** Data provided follows **
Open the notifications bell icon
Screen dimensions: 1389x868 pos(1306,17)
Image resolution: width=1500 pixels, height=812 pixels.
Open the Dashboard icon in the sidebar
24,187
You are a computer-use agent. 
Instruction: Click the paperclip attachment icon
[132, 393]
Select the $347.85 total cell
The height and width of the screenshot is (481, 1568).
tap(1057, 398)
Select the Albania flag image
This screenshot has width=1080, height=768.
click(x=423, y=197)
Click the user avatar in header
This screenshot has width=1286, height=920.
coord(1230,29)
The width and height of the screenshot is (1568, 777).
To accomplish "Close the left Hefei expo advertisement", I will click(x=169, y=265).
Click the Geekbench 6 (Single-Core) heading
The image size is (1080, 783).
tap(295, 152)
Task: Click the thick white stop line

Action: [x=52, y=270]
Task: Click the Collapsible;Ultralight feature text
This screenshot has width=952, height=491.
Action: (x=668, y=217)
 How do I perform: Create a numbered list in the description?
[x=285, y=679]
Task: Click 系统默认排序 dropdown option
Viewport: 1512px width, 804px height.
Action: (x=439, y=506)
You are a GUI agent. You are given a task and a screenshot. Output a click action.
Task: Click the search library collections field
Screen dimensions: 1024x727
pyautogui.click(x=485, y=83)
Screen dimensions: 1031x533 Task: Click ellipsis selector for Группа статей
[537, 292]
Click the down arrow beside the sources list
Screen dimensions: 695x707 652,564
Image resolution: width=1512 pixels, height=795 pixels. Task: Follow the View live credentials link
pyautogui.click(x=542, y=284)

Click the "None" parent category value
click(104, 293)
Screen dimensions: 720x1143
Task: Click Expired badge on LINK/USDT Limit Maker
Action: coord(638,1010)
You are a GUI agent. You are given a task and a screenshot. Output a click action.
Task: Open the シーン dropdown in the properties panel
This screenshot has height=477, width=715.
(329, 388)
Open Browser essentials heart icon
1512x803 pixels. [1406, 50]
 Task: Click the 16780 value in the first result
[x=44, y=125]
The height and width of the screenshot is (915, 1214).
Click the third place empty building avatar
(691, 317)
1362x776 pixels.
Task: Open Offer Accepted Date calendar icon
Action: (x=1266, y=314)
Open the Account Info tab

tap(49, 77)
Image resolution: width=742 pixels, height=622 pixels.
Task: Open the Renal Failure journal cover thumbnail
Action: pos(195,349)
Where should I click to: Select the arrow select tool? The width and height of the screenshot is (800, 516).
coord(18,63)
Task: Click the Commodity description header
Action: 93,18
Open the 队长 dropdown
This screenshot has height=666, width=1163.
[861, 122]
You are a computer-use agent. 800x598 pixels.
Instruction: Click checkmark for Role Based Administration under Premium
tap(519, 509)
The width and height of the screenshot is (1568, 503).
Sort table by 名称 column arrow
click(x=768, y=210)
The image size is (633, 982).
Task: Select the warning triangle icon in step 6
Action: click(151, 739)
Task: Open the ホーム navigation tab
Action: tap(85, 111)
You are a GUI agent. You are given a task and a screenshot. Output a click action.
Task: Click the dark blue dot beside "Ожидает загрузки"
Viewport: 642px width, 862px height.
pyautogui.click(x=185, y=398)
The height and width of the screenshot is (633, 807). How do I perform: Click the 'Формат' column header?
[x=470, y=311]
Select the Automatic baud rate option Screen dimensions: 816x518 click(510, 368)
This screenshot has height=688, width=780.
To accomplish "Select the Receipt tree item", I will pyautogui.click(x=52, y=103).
** End of Data provided **
All lines of the data above must be repeated exactly.

Open the notifications bell icon
Screen dimensions: 1389x868 pos(1306,17)
Image resolution: width=1500 pixels, height=812 pixels.
Open the Dashboard icon in the sidebar
24,187
You are a computer-use agent. 
Instruction: Click the paperclip attachment icon
[132, 393]
Select the $347.85 total cell
The height and width of the screenshot is (481, 1568).
tap(1057, 398)
Select the Albania flag image
This screenshot has width=1080, height=768.
click(x=423, y=197)
Click the user avatar in header
This screenshot has width=1286, height=920.
coord(1230,29)
The width and height of the screenshot is (1568, 777).
To accomplish "Close the left Hefei expo advertisement", I will click(x=169, y=265).
Click the Geekbench 6 (Single-Core) heading
The image size is (1080, 783).
tap(295, 152)
Task: Click the thick white stop line

Action: [x=52, y=270]
Task: Click the Collapsible;Ultralight feature text
This screenshot has width=952, height=491.
Action: (x=668, y=217)
 How do I perform: Create a numbered list in the description?
[x=285, y=679]
Task: Click 系统默认排序 dropdown option
Viewport: 1512px width, 804px height.
Action: (x=439, y=506)
You are a GUI agent. You are given a task and a screenshot. Output a click action.
Task: Click the search library collections field
Screen dimensions: 1024x727
pyautogui.click(x=485, y=83)
Screen dimensions: 1031x533 Task: Click ellipsis selector for Группа статей
[537, 292]
Click the down arrow beside the sources list
Screen dimensions: 695x707 652,564
Image resolution: width=1512 pixels, height=795 pixels. Task: Follow the View live credentials link
pyautogui.click(x=542, y=284)

Click the "None" parent category value
click(104, 293)
Screen dimensions: 720x1143
Task: Click Expired badge on LINK/USDT Limit Maker
Action: coord(638,1010)
You are a GUI agent. You are given a task and a screenshot. Output a click action.
Task: Open the シーン dropdown in the properties panel
This screenshot has height=477, width=715.
(329, 388)
Open Browser essentials heart icon
1512x803 pixels. [1406, 50]
 Task: Click the 16780 value in the first result
[x=44, y=125]
The height and width of the screenshot is (915, 1214).
Click the third place empty building avatar
(691, 317)
1362x776 pixels.
Task: Open Offer Accepted Date calendar icon
Action: (x=1266, y=314)
Open the Account Info tab

tap(49, 77)
Image resolution: width=742 pixels, height=622 pixels.
Task: Open the Renal Failure journal cover thumbnail
Action: pos(195,349)
Where should I click to: Select the arrow select tool? The width and height of the screenshot is (800, 516).
coord(18,63)
Task: Click the Commodity description header
Action: 93,18
Open the 队长 dropdown
This screenshot has height=666, width=1163.
[861, 122]
You are a computer-use agent. 800x598 pixels.
Instruction: Click checkmark for Role Based Administration under Premium
tap(519, 509)
The width and height of the screenshot is (1568, 503).
Sort table by 名称 column arrow
click(x=768, y=210)
The image size is (633, 982).
Task: Select the warning triangle icon in step 6
Action: click(151, 739)
Task: Open the ホーム navigation tab
Action: tap(85, 111)
You are a GUI agent. You are given a task and a screenshot. Output a click action.
Task: Click the dark blue dot beside "Ожидает загрузки"
Viewport: 642px width, 862px height.
pyautogui.click(x=185, y=398)
The height and width of the screenshot is (633, 807). How do I perform: Click the 'Формат' column header?
[x=470, y=311]
Select the Automatic baud rate option Screen dimensions: 816x518 click(510, 368)
This screenshot has height=688, width=780.
To accomplish "Select the Receipt tree item", I will pyautogui.click(x=52, y=103).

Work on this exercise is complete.